What’s up North Grenville? It’s been a while, and I’ve missed being a part of the goings-on in the community. I’ve been keeping tabs on what’s been happening over the past few months and it seems like North Grenville and Merrickville have had a busy summer. From Kemptville Live, to the many festivals that lined the streets of Merrickville, and the opening of a youth shelter in North Grenville. Never a dull moment, that’s for sure.
You may remember that, back in May, I published a small article explaining that I was taking a leave of absence from the paper. At that point I was not ready to share the reasons for my taking time off, but over the past few months I have gained the courage and strength to speak.

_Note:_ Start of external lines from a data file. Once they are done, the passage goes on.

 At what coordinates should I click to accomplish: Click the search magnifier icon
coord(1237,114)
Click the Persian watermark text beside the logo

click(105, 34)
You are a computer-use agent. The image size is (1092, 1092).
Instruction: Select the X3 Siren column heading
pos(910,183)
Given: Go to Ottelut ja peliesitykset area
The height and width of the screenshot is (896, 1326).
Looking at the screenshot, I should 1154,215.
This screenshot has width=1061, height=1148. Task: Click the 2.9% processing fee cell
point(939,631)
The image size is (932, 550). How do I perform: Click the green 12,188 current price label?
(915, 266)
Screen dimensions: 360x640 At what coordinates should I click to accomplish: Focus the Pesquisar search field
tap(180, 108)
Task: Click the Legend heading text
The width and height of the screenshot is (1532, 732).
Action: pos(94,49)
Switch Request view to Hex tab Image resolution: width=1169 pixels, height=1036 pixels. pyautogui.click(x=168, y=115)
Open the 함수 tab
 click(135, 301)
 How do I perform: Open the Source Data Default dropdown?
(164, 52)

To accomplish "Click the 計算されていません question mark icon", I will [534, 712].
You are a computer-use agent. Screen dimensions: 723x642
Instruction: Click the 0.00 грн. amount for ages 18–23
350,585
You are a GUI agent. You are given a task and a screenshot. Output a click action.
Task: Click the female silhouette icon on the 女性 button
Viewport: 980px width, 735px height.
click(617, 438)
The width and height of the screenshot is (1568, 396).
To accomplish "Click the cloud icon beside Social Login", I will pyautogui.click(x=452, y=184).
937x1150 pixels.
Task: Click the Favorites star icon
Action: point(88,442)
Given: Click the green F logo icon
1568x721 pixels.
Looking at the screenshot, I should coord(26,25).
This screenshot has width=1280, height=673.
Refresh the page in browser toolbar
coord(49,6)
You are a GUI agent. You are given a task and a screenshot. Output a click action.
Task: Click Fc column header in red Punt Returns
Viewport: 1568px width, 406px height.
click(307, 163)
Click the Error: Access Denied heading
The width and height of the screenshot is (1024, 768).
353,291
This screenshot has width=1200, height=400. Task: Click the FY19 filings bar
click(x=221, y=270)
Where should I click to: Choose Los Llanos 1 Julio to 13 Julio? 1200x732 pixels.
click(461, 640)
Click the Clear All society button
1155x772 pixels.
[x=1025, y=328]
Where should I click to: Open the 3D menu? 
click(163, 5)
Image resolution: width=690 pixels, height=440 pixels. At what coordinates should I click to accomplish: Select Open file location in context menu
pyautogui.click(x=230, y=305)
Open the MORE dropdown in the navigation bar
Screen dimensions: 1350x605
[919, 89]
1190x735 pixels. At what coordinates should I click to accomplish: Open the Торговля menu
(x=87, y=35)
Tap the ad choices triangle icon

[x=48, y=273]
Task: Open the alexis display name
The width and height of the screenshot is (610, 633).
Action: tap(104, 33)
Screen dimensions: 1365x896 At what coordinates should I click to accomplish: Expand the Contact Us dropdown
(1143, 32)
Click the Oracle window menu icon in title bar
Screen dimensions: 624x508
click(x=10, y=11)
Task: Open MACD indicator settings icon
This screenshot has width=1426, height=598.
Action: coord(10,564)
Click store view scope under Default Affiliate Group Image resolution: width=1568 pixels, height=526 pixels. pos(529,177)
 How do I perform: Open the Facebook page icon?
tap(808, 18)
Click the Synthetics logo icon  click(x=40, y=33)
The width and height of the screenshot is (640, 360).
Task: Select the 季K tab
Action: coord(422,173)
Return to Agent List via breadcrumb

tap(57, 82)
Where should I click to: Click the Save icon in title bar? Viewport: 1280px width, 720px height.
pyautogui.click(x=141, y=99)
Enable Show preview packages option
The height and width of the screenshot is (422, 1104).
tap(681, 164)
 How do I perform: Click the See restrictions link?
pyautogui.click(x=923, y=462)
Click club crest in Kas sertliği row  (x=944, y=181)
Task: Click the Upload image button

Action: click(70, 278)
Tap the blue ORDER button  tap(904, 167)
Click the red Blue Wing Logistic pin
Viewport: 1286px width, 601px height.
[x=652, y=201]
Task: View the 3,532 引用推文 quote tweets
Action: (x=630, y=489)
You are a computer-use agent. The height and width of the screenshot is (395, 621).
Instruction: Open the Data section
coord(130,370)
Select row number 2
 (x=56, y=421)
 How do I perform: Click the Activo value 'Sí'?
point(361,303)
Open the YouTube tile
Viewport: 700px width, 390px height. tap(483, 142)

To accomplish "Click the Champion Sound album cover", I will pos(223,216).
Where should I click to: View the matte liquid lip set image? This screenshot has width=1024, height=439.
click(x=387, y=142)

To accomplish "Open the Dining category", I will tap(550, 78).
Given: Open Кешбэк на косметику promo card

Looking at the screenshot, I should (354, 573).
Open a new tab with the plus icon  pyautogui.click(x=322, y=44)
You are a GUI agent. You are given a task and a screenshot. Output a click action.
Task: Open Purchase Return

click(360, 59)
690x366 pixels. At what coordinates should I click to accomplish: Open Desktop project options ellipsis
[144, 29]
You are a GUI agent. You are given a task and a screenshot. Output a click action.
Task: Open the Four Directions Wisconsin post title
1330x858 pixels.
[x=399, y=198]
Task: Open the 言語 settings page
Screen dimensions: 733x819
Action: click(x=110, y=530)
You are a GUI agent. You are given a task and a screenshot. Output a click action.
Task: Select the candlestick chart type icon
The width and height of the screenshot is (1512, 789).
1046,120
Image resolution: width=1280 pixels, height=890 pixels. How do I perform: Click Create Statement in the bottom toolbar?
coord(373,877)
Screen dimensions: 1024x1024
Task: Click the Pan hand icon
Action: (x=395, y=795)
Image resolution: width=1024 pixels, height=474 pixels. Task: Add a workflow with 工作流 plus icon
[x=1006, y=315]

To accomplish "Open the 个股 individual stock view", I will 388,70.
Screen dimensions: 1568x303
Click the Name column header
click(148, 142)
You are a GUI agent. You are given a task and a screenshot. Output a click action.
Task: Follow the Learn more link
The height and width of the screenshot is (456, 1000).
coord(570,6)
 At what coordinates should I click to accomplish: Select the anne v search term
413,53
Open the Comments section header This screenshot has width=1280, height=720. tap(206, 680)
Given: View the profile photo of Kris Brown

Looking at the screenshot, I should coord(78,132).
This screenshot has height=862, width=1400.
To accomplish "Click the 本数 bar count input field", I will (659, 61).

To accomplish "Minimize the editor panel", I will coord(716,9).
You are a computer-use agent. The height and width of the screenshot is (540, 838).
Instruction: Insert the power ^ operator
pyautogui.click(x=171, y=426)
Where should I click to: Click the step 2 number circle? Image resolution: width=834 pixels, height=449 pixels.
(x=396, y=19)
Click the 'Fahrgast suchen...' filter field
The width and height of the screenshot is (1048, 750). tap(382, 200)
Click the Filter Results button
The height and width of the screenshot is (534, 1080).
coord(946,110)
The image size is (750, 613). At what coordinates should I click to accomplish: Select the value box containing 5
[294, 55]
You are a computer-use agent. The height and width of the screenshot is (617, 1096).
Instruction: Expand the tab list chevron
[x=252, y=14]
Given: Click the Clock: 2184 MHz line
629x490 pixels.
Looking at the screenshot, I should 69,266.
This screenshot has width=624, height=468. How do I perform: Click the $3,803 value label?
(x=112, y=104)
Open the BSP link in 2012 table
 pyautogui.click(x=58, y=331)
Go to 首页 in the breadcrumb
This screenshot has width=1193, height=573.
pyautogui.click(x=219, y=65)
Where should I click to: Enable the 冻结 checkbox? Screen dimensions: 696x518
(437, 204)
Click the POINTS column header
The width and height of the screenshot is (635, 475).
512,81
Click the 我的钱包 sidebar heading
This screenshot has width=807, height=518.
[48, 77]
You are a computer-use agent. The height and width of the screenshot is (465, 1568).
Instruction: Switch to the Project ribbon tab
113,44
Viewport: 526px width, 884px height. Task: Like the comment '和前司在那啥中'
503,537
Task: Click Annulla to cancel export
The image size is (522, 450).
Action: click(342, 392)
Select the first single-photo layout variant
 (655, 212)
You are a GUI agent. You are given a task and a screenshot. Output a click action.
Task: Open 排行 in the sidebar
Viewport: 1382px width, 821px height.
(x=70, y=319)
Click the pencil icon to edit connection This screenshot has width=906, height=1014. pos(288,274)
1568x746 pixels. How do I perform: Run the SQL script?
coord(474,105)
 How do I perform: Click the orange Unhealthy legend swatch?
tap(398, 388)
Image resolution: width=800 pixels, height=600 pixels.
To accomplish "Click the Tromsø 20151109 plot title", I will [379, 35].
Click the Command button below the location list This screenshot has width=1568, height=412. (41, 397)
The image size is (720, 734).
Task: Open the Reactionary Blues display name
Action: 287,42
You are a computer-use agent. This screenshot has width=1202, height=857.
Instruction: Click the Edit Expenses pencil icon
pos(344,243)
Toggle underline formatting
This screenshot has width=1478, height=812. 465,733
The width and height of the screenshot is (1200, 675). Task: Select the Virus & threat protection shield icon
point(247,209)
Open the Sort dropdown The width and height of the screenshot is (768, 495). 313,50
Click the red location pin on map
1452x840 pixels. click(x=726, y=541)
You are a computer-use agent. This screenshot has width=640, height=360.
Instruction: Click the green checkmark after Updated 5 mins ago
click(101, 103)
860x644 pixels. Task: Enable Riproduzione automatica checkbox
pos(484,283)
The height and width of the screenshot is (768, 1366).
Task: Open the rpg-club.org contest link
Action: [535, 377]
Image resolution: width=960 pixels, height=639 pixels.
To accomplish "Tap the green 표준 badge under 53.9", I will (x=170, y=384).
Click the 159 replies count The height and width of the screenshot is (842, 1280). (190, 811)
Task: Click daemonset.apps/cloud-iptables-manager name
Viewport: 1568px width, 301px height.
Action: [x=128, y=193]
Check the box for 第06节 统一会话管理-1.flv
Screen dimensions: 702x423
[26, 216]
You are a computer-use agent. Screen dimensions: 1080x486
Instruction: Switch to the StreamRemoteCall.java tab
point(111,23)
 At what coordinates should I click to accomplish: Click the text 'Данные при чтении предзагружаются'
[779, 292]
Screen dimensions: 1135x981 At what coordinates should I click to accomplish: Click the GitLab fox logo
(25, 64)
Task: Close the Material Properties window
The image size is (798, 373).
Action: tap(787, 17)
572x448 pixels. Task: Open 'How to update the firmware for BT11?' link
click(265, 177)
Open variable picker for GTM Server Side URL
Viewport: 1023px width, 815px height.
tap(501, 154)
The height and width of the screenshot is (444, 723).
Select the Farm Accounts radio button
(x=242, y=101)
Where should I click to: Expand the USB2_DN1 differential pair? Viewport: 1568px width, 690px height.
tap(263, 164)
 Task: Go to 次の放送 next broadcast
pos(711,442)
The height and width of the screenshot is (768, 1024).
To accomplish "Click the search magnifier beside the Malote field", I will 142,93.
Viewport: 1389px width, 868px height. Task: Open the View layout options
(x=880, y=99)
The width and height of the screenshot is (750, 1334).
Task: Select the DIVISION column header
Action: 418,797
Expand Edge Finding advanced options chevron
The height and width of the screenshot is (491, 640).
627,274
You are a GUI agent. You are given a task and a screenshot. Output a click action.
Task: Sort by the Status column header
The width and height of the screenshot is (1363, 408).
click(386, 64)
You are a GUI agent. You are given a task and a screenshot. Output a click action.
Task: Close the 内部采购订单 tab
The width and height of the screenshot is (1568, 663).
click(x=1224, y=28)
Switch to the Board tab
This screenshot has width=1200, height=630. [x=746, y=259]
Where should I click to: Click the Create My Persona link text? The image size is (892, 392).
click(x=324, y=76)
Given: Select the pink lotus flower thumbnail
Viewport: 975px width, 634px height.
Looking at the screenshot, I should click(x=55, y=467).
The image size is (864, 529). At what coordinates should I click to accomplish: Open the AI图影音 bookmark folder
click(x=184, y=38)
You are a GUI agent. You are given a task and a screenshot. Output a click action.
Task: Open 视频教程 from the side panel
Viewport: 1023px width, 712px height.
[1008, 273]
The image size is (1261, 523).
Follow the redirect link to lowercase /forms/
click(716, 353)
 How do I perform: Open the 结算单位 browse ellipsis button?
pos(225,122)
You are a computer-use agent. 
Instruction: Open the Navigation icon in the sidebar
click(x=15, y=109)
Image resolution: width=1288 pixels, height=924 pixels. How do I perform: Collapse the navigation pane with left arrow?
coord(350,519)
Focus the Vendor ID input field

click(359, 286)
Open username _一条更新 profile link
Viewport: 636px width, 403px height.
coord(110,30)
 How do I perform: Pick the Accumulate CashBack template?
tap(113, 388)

On May 12 I was admitted to Homewood Health Centre in Guelph, Ontario to be treated for an eating disorder. Anorexia Nervosa has plagued my life since I was 16, and in May it once again became a health issue and something I could not ignore. It is not easy for me to talk about this part of my life. For a long time I did my best to hide it, suffering in silence. I have decided that it is finally time to break that silence and openly admit my struggles.
An eating disorder is extremely difficult to understand and impossible to explain to someone who has not had struggles with food. While it may begin as a desire to lose a few pounds, it quickly turns into a dangerous addiction that can have serious health consequences. For many like myself, it is a way to feel in control when life seems unpredictable and chaotic. It is anything but a shallow teenage girl’s disease. Over the past four months, I have seen men and women from ages 17-60 commit themselves to recovery at Homewood.
I’m telling you my story in the hope that others will have the courage to talk about their own struggles with mental health. Secrets keep you sick and no one should have to face their illness alone. I am so thankful for the support I got at Homewood over the past few months, and also for the support I have received, not only from friends and family, but also from many members of this community who wished me well when I took my leave in May, not knowing why I had gone. For many who suffer from eating disorders the support isn’t there, as treatment is underfunded and wait lists are months long. Many people who suffer from anorexia and bulimia die from their disease waiting for the treatment they desperately need.
My journey is certainly not over, and I feel relieved to have my story out in the open. I am working on not being ashamed of my struggles and hope that I can lead by example by starting the conversation, not only about eating disorders, but about mental health as a whole in this community. I am really excited to be home and I’m looking forward to continuing my recovery journey amongst all of you! I truly value this community and I will be able to appreciate it even more now that I am healthy and on the road to recovery.